Swap "Import Items" for "Export Items" in everything from the start of the lines down to the line containing "Action: tap(1367, 155)", and write out only those lines with nothing else changed.
[start EXERCISE MATERIAL]
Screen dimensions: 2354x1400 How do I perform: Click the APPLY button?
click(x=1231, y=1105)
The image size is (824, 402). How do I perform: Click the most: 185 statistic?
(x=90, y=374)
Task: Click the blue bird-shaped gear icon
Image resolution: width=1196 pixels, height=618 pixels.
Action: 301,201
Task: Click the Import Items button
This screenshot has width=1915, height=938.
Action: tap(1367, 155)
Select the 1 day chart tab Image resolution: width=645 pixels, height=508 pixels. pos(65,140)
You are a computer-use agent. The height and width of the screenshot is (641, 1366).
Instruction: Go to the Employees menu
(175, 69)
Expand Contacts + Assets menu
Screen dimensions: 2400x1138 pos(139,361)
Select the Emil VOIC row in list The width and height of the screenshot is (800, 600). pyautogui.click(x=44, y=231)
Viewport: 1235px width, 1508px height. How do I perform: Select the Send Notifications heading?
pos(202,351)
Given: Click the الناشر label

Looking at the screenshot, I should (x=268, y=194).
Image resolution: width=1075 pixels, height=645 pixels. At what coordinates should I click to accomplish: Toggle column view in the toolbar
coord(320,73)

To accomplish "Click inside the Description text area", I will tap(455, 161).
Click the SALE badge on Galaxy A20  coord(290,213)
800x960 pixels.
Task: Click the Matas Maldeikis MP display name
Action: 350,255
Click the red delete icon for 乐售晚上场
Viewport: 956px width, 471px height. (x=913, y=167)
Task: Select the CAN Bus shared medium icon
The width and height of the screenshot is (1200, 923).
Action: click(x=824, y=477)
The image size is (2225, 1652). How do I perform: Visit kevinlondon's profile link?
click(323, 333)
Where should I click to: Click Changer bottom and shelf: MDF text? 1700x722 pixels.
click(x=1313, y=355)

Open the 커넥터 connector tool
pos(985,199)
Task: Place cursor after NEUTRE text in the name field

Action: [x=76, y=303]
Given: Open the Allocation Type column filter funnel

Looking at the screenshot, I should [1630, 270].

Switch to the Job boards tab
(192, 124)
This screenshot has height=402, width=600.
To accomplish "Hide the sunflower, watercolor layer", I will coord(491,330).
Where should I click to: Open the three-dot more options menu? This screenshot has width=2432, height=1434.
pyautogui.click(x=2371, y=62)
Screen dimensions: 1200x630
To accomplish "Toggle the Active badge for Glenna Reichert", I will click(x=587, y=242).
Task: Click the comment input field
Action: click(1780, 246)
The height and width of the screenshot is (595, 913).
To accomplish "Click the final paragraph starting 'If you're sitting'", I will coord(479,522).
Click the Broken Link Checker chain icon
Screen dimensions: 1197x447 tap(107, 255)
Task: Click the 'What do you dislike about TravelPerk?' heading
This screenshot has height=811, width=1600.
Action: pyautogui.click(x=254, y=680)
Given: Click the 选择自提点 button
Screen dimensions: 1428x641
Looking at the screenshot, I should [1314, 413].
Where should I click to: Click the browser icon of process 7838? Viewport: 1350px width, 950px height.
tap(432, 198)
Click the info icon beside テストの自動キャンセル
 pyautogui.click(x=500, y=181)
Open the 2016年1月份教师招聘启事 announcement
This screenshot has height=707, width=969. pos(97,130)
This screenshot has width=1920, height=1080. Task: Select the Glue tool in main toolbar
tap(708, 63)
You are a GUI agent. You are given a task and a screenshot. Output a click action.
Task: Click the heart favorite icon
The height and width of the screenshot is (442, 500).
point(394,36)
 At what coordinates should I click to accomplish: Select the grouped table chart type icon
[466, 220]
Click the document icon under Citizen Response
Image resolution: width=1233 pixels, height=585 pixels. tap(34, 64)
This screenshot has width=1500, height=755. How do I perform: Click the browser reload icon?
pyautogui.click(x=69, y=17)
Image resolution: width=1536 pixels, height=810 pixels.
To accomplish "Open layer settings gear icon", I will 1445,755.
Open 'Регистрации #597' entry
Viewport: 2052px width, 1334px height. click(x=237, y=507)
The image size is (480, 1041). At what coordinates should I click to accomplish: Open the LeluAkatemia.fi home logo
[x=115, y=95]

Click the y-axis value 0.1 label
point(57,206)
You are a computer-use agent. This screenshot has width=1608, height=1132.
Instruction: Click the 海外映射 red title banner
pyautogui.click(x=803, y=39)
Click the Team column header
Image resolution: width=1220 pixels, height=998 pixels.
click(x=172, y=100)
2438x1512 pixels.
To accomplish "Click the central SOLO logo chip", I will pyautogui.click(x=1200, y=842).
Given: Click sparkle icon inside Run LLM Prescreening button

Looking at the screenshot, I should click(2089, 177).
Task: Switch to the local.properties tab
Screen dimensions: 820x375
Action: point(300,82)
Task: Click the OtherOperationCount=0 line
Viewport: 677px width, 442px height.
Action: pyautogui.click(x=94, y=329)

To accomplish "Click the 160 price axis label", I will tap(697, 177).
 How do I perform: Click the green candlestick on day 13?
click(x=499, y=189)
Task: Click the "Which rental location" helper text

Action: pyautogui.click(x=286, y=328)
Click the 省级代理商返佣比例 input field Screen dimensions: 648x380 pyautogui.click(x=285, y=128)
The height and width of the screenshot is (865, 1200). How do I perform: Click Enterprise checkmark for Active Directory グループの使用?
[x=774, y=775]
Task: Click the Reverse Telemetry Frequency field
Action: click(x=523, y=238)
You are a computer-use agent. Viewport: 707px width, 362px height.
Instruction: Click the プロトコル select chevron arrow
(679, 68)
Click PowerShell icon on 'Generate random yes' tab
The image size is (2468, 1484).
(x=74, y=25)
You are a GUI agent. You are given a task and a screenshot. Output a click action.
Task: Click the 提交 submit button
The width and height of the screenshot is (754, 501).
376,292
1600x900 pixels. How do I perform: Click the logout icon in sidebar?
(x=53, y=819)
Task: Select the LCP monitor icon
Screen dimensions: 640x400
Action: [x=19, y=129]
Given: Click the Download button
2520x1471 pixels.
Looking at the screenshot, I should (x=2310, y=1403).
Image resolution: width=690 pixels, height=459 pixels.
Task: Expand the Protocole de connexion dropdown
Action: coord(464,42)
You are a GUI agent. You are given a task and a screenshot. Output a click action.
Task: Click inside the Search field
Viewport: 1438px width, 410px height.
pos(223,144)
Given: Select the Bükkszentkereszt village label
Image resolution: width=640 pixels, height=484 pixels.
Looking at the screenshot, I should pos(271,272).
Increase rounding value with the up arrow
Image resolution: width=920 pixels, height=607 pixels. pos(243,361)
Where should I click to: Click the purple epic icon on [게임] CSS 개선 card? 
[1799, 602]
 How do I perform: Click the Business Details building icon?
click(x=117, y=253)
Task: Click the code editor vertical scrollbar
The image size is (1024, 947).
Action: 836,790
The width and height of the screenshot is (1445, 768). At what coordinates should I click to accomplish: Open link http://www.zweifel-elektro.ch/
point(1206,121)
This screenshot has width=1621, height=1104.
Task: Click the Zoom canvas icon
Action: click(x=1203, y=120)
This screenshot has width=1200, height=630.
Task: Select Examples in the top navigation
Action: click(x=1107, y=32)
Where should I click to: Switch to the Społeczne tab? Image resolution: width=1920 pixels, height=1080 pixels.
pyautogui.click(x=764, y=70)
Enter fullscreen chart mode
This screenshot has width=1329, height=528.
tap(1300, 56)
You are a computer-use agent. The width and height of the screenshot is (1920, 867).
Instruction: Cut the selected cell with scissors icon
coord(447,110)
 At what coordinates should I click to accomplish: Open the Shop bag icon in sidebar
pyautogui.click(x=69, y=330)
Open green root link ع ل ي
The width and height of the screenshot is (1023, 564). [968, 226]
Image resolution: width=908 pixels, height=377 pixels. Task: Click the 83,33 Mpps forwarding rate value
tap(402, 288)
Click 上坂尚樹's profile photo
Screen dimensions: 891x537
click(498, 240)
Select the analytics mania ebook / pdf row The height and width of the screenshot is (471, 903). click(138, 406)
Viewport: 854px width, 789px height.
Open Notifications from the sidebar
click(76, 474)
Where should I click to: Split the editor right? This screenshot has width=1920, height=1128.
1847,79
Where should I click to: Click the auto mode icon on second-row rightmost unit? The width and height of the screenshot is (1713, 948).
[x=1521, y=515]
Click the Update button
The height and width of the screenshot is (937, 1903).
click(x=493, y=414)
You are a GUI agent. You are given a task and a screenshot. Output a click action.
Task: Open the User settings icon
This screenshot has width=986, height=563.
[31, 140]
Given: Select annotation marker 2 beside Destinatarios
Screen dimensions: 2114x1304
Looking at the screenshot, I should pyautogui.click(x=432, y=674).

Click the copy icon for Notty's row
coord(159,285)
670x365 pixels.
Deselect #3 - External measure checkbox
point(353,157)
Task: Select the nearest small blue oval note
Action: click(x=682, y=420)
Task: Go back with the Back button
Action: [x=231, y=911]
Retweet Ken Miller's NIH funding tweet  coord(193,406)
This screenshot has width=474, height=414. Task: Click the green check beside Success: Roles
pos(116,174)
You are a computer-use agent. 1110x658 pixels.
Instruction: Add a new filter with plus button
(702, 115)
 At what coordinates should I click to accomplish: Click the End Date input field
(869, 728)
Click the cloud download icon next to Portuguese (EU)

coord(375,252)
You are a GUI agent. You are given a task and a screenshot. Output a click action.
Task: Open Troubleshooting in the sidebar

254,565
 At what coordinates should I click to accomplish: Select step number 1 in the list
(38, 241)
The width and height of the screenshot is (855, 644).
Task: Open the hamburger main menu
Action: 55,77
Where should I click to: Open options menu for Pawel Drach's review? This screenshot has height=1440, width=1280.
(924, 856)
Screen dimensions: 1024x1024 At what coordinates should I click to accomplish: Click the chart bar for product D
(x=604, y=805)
[end EXERCISE MATERIAL]
SOLUTION TO THIS TASK:
Screen dimensions: 2354x1400 How do I perform: Click the APPLY button?
click(x=1231, y=1105)
The image size is (824, 402). How do I perform: Click the most: 185 statistic?
(x=90, y=374)
Task: Click the blue bird-shaped gear icon
Image resolution: width=1196 pixels, height=618 pixels.
Action: 301,201
Task: Click the Export Items button
This screenshot has width=1915, height=938.
Action: tap(1367, 155)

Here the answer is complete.